Instructions for the task -
The word "will" marks the lines to report; pull each of them from the listing.
[[ Material for the task, beginning ]]
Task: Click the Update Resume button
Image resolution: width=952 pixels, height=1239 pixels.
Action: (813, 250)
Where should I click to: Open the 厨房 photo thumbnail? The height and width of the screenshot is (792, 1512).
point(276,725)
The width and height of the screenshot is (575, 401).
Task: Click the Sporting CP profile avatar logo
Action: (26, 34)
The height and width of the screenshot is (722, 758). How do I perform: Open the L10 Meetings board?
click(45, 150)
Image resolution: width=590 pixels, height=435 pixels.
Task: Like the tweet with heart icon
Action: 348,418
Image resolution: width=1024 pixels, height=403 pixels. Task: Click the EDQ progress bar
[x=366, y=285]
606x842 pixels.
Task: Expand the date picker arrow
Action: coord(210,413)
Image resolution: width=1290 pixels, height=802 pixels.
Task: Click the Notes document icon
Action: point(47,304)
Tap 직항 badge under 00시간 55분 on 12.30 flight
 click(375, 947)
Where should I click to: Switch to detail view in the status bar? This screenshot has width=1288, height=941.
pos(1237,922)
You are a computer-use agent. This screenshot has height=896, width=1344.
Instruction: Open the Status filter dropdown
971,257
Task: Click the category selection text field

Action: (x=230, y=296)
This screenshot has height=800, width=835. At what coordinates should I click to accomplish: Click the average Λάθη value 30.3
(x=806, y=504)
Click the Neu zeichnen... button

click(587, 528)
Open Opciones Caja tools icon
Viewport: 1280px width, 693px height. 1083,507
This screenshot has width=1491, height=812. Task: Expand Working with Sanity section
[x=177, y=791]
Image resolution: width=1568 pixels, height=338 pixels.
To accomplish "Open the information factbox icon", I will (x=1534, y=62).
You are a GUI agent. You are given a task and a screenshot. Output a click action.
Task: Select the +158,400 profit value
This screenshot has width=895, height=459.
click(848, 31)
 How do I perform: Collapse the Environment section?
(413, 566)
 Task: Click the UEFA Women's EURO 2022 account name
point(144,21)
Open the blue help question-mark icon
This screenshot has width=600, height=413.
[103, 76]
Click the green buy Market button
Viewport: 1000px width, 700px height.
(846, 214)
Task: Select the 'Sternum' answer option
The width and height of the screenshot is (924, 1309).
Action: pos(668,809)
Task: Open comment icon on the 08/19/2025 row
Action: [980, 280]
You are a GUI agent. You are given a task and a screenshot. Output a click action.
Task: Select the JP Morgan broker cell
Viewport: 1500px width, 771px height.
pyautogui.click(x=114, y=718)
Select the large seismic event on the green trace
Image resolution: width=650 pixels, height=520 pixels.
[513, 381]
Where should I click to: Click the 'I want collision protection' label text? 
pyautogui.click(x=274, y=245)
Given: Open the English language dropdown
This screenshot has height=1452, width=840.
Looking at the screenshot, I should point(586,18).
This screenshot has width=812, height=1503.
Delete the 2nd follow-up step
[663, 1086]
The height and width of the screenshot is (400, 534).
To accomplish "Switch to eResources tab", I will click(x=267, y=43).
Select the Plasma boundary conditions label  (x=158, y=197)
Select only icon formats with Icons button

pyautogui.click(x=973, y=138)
[[ Material for the task, end ]]
Exercise solution -
To accomplish "Open the information factbox icon", I will (x=1534, y=62).
To accomplish "Switch to eResources tab", I will click(x=267, y=43).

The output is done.